## TEXT EXTRACT
• • • • • • •

The jump in SOV traffic over the observation period was mostly the result of three distinct effects: (1) traffic returning from parallel city streets, (2) new induced travel for non-work purposes which had previously avoided this severely congested corridor, and (3) continuation of the background SOV growth trend which was present before the express lanes opened. The overall effect of these changes, despite significantly increased volumes of HOV traffic, was a small downward trend in average vehicle occupancy through the first eighteen months of express lanes operation.

Optional congestion-based variable pricing results in highly selective use by travelers. On SR 91, about half the toll lane users choose to use the lanes once per week or less. Data show that the traveler's choice to use the toll lanes is closely related to hour-by-hour variations in travel conditions.

We found that providing the option of nearly congestion-free peak period travel resulted over time in the emergence of a sharp peak period traffic distribution. New toll schedules, first implemented in September, 1997, introduced hour-by-hour toll variations within the peak periods. An unresolved question is whether fine tuning the toll schedules in this manner will result in re-flattening the peak period traffic distribution.

The study produced diverse findings concerning the equitable distribution of project benefits across different traveler groups. While a clear correlation exists between frequency of toll lane use and income level, users from all income groups regularly make use of the facility. The data show that female commuters are about a third more likely than men to make frequent use of the express lane option. It should be noted that commuters in the SR 91 corridor are on average more affluent than the overall urban population of Southern California. Thus, conclusions about impacts across income and gender groups based on this corridor cannot be assumed to apply everywhere.

The express lanes constructed on California State Route 91 have demonstrated that providing new highway travel options, in this case, premium service for a premium price, can win public acceptance and produce significant travel changes.

• • • • • • •

[Items drawn from a data source]
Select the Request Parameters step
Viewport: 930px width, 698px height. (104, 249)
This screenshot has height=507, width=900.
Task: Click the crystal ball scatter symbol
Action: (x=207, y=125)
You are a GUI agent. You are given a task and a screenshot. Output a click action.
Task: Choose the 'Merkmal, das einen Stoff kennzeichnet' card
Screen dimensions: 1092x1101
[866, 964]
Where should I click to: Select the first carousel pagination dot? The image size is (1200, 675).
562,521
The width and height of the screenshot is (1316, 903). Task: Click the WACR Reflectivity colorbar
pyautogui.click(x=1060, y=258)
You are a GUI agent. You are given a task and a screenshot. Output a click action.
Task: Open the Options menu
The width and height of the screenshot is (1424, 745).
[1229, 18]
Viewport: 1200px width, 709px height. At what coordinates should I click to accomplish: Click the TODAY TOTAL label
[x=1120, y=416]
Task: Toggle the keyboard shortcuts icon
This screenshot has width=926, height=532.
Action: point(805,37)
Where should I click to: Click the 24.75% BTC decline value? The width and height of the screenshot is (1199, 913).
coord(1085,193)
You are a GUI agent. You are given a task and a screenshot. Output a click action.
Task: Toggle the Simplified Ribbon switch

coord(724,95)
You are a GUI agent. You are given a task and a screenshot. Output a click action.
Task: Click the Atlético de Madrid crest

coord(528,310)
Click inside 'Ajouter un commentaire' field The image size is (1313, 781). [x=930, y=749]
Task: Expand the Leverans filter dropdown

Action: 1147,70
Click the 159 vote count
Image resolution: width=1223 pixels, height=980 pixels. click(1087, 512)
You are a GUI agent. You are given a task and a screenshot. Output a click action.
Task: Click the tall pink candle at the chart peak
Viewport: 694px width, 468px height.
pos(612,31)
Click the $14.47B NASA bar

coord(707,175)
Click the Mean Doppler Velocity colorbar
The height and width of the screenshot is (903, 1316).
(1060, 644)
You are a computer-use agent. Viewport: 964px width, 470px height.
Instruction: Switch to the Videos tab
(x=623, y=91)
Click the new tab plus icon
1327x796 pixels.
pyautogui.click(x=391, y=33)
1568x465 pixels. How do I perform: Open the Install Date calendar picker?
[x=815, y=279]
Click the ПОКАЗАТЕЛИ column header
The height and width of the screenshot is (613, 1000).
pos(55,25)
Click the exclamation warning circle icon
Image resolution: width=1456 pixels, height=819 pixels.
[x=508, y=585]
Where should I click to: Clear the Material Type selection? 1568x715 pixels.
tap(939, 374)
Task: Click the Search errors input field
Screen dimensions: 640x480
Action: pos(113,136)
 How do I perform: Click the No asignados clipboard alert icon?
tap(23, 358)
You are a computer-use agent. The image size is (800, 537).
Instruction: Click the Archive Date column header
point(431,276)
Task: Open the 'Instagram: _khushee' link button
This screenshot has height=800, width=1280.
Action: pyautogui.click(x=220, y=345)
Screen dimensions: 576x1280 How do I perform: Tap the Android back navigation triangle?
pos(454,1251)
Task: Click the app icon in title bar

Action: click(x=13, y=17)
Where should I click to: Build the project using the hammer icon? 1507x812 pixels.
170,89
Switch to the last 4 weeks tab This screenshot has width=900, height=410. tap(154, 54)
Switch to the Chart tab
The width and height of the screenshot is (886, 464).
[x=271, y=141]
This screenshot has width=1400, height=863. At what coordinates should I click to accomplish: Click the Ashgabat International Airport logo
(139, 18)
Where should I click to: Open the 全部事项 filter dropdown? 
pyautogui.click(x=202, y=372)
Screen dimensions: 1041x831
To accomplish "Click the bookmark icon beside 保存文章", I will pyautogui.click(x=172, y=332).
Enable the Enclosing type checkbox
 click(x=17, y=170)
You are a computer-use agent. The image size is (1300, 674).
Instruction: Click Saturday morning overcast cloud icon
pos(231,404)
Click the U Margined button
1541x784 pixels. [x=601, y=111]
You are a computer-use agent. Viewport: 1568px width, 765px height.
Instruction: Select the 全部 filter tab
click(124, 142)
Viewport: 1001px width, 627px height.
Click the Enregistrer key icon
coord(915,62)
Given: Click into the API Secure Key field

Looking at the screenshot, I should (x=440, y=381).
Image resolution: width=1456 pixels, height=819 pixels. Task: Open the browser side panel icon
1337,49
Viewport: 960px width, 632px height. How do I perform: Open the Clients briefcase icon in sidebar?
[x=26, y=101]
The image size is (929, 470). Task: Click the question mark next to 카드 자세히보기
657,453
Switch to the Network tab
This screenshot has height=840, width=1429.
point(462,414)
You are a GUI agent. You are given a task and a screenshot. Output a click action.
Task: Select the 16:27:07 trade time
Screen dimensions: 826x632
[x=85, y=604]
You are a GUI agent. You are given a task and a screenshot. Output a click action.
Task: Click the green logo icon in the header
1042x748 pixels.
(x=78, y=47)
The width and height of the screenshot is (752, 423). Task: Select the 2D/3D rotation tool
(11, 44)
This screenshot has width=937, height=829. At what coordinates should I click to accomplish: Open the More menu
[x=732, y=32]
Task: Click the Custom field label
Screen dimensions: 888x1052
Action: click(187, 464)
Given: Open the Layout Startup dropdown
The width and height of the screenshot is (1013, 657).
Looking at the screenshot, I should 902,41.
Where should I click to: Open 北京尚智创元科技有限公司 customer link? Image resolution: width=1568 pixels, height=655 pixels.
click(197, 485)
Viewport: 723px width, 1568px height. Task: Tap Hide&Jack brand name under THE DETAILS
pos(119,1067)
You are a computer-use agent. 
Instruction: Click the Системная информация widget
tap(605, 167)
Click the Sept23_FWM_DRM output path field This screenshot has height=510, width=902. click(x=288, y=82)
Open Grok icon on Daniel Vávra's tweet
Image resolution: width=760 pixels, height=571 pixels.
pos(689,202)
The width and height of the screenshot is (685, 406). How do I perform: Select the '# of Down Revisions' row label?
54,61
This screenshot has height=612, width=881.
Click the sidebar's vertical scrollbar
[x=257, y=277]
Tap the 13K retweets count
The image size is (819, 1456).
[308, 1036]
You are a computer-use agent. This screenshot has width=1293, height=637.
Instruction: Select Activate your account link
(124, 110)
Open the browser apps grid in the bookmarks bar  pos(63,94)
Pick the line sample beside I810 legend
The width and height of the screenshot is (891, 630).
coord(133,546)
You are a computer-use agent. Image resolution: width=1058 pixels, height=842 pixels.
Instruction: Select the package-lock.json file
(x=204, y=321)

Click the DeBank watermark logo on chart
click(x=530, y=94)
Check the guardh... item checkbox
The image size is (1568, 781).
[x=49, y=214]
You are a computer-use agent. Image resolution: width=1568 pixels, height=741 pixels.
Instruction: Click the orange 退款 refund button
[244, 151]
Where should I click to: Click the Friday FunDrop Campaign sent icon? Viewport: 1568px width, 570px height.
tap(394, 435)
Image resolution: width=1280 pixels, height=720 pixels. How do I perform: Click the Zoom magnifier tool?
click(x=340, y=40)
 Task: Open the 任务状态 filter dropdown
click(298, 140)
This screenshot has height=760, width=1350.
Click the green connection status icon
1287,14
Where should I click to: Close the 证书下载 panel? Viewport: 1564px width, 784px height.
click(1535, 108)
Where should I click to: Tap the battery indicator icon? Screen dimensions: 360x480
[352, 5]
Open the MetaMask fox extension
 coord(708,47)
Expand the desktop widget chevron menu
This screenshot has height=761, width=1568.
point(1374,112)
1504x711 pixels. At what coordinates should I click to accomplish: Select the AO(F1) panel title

• • • • • • •

## WHAT THE TASK ASKS
Decide whether each statement (a), (b), (c) agrees with the text on the SR 91 express lanes, answering yes or no and quoting the deciding words of the text. (a) About half of the toll lane users take the lanes once per week or less. (b) Average vehicle occupancy rose over the first eighteen months of express lanes operation. (c) Men are more likely than women to make frequent use of the express lanes. The items play no part in what comes next.

## SOLUTION
(a) Yes: "about half the toll lane users choose to use the lanes once per week or less."
(b) No: "a small downward trend in average vehicle occupancy through the first eighteen months of express lanes operation."
(c) No: "female commuters are about a third more likely than men to make frequent use of the express lane option."